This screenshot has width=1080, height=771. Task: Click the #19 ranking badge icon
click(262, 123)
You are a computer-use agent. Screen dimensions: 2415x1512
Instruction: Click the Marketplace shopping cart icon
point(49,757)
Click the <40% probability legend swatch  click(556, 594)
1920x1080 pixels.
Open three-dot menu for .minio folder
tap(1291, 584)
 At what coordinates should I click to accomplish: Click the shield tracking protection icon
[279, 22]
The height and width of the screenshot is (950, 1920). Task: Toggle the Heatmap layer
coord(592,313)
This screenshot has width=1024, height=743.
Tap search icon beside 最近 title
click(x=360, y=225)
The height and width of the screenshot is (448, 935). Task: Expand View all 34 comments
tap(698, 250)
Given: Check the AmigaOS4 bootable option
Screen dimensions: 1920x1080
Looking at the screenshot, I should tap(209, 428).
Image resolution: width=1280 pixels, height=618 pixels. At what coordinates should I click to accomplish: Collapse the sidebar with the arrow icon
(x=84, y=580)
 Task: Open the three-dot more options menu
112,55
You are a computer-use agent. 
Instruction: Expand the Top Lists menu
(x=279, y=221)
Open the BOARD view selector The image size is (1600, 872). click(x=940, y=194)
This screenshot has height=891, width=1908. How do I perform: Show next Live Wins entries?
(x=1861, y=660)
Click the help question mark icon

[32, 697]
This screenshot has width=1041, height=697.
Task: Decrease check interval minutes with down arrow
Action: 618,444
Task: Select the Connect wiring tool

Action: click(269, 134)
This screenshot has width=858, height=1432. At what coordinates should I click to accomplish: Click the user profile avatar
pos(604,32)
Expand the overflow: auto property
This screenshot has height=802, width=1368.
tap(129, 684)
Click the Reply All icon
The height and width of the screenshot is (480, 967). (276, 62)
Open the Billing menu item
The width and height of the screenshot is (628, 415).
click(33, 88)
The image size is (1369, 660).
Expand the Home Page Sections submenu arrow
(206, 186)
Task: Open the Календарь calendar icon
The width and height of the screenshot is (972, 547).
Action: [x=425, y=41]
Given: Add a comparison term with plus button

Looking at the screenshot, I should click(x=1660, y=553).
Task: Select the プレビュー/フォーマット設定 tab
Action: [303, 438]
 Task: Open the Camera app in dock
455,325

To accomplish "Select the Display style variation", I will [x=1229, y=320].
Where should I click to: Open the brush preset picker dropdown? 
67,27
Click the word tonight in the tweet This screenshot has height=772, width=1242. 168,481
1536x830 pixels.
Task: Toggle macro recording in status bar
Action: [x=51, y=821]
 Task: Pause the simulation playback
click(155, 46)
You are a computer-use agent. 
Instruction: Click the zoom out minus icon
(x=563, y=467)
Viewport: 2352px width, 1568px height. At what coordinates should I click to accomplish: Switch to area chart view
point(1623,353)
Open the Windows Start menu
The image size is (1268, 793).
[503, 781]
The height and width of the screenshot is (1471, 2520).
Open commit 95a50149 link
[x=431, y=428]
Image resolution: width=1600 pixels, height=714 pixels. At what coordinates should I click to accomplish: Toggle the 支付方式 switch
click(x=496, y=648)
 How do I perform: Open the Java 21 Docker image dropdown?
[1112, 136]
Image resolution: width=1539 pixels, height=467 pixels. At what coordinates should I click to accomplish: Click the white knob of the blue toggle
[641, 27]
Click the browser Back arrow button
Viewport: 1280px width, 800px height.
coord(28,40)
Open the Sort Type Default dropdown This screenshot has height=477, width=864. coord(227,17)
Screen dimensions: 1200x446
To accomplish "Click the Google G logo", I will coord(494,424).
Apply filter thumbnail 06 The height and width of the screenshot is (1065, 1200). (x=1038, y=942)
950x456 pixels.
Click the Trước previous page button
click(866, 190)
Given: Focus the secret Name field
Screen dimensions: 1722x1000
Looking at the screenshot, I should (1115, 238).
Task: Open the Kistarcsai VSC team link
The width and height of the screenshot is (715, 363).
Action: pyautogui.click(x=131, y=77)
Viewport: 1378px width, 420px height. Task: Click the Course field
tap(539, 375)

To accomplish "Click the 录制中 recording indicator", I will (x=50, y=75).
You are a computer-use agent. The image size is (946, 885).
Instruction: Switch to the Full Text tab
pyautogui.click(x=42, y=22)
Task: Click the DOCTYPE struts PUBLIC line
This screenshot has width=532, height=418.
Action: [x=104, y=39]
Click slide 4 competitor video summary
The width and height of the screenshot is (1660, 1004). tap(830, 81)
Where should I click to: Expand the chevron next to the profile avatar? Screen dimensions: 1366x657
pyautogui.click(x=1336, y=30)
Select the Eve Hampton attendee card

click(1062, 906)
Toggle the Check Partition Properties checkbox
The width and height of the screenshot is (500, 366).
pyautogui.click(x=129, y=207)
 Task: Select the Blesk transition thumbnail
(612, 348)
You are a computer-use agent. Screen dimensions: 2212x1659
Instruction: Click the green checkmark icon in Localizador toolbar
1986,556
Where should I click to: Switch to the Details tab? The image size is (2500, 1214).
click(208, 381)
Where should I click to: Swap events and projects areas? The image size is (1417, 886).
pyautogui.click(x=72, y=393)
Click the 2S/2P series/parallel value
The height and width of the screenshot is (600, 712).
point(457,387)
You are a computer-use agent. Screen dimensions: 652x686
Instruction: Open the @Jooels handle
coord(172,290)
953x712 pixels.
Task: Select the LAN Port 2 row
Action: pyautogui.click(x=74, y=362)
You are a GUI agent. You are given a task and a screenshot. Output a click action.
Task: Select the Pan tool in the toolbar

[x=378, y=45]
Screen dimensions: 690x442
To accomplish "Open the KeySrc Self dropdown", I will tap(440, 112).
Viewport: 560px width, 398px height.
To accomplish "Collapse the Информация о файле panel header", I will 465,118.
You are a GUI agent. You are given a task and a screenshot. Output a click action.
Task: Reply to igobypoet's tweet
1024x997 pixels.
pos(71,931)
-------
Format the entries above as a numbered list, one line per item, with blank lines omitted.

[ANSWER TO THE EXERCISE]
1. This screenshot has width=1080, height=771. Task: Click the #19 ranking badge icon
2. click(262, 123)
3. You are a computer-use agent. Screen dimensions: 2415x1512
4. Instruction: Click the Marketplace shopping cart icon
5. point(49,757)
6. Click the <40% probability legend swatch  click(556, 594)
7. 1920x1080 pixels.
8. Open three-dot menu for .minio folder
9. tap(1291, 584)
10.  At what coordinates should I click to accomplish: Click the shield tracking protection icon
11. [279, 22]
12. The height and width of the screenshot is (950, 1920). Task: Toggle the Heatmap layer
13. coord(592,313)
14. This screenshot has width=1024, height=743.
15. Tap search icon beside 最近 title
16. click(x=360, y=225)
17. The height and width of the screenshot is (448, 935). Task: Expand View all 34 comments
18. tap(698, 250)
19. Given: Check the AmigaOS4 bootable option
20. Screen dimensions: 1920x1080
21. Looking at the screenshot, I should tap(209, 428).
22. Image resolution: width=1280 pixels, height=618 pixels. At what coordinates should I click to accomplish: Collapse the sidebar with the arrow icon
23. (x=84, y=580)
24.  Task: Open the three-dot more options menu
25. 112,55
26. You are a computer-use agent. 
27. Instruction: Expand the Top Lists menu
28. (x=279, y=221)
29. Open the BOARD view selector The image size is (1600, 872). click(x=940, y=194)
30. This screenshot has height=891, width=1908. How do I perform: Show next Live Wins entries?
31. (x=1861, y=660)
32. Click the help question mark icon
33. [32, 697]
34. This screenshot has width=1041, height=697.
35. Task: Decrease check interval minutes with down arrow
36. Action: 618,444
37. Task: Select the Connect wiring tool
38. Action: click(269, 134)
39. This screenshot has width=858, height=1432. At what coordinates should I click to accomplish: Click the user profile avatar
40. pos(604,32)
41. Expand the overflow: auto property
42. This screenshot has height=802, width=1368.
43. tap(129, 684)
44. Click the Reply All icon
45. The height and width of the screenshot is (480, 967). (276, 62)
46. Open the Billing menu item
47. The width and height of the screenshot is (628, 415).
48. click(33, 88)
49. The image size is (1369, 660).
50. Expand the Home Page Sections submenu arrow
51. (206, 186)
52. Task: Open the Календарь calendar icon
53. The width and height of the screenshot is (972, 547).
54. Action: [x=425, y=41]
55. Given: Add a comparison term with plus button
56. Looking at the screenshot, I should click(x=1660, y=553).
57. Task: Select the プレビュー/フォーマット設定 tab
58. Action: [303, 438]
59.  Task: Open the Camera app in dock
60. 455,325
61. To accomplish "Select the Display style variation", I will [x=1229, y=320].
62. Where should I click to: Open the brush preset picker dropdown? 
63. 67,27
64. Click the word tonight in the tweet This screenshot has height=772, width=1242. 168,481
65. 1536x830 pixels.
66. Task: Toggle macro recording in status bar
67. Action: [x=51, y=821]
68.  Task: Pause the simulation playback
69. click(155, 46)
70. You are a computer-use agent. 
71. Instruction: Click the zoom out minus icon
72. (x=563, y=467)
73. Viewport: 2352px width, 1568px height. At what coordinates should I click to accomplish: Switch to area chart view
74. point(1623,353)
75. Open the Windows Start menu
76. The image size is (1268, 793).
77. [503, 781]
78. The height and width of the screenshot is (1471, 2520).
79. Open commit 95a50149 link
80. [x=431, y=428]
81. Image resolution: width=1600 pixels, height=714 pixels. At what coordinates should I click to accomplish: Toggle the 支付方式 switch
82. click(x=496, y=648)
83.  How do I perform: Open the Java 21 Docker image dropdown?
84. [1112, 136]
85. Image resolution: width=1539 pixels, height=467 pixels. At what coordinates should I click to accomplish: Click the white knob of the blue toggle
86. [641, 27]
87. Click the browser Back arrow button
88. Viewport: 1280px width, 800px height.
89. coord(28,40)
90. Open the Sort Type Default dropdown This screenshot has height=477, width=864. coord(227,17)
91. Screen dimensions: 1200x446
92. To accomplish "Click the Google G logo", I will coord(494,424).
93. Apply filter thumbnail 06 The height and width of the screenshot is (1065, 1200). (x=1038, y=942)
94. 950x456 pixels.
95. Click the Trước previous page button
96. click(866, 190)
97. Given: Focus the secret Name field
98. Screen dimensions: 1722x1000
99. Looking at the screenshot, I should (1115, 238).
100. Task: Open the Kistarcsai VSC team link
101. The width and height of the screenshot is (715, 363).
102. Action: pyautogui.click(x=131, y=77)
103. Viewport: 1378px width, 420px height. Task: Click the Course field
104. tap(539, 375)
105. To accomplish "Click the 录制中 recording indicator", I will (x=50, y=75).
106. You are a computer-use agent. The image size is (946, 885).
107. Instruction: Switch to the Full Text tab
108. pyautogui.click(x=42, y=22)
109. Task: Click the DOCTYPE struts PUBLIC line
110. This screenshot has width=532, height=418.
111. Action: [x=104, y=39]
112. Click slide 4 competitor video summary
113. The width and height of the screenshot is (1660, 1004). tap(830, 81)
114. Where should I click to: Expand the chevron next to the profile avatar? Screen dimensions: 1366x657
115. pyautogui.click(x=1336, y=30)
116. Select the Eve Hampton attendee card
117. click(1062, 906)
118. Toggle the Check Partition Properties checkbox
119. The width and height of the screenshot is (500, 366).
120. pyautogui.click(x=129, y=207)
121.  Task: Select the Blesk transition thumbnail
122. (612, 348)
123. You are a computer-use agent. Screen dimensions: 2212x1659
124. Instruction: Click the green checkmark icon in Localizador toolbar
125. 1986,556
126. Where should I click to: Switch to the Details tab? The image size is (2500, 1214).
127. click(208, 381)
128. Where should I click to: Swap events and projects areas? The image size is (1417, 886).
129. pyautogui.click(x=72, y=393)
130. Click the 2S/2P series/parallel value
131. The height and width of the screenshot is (600, 712).
132. point(457,387)
133. You are a computer-use agent. Screen dimensions: 652x686
134. Instruction: Open the @Jooels handle
135. coord(172,290)
136. 953x712 pixels.
137. Task: Select the LAN Port 2 row
138. Action: pyautogui.click(x=74, y=362)
139. You are a GUI agent. You are given a task and a screenshot. Output a click action.
140. Task: Select the Pan tool in the toolbar
141. [x=378, y=45]
142. Screen dimensions: 690x442
143. To accomplish "Open the KeySrc Self dropdown", I will tap(440, 112).
144. Viewport: 560px width, 398px height.
145. To accomplish "Collapse the Информация о файле panel header", I will 465,118.
146. You are a GUI agent. You are given a task and a screenshot. Output a click action.
147. Task: Reply to igobypoet's tweet
148. 1024x997 pixels.
149. pos(71,931)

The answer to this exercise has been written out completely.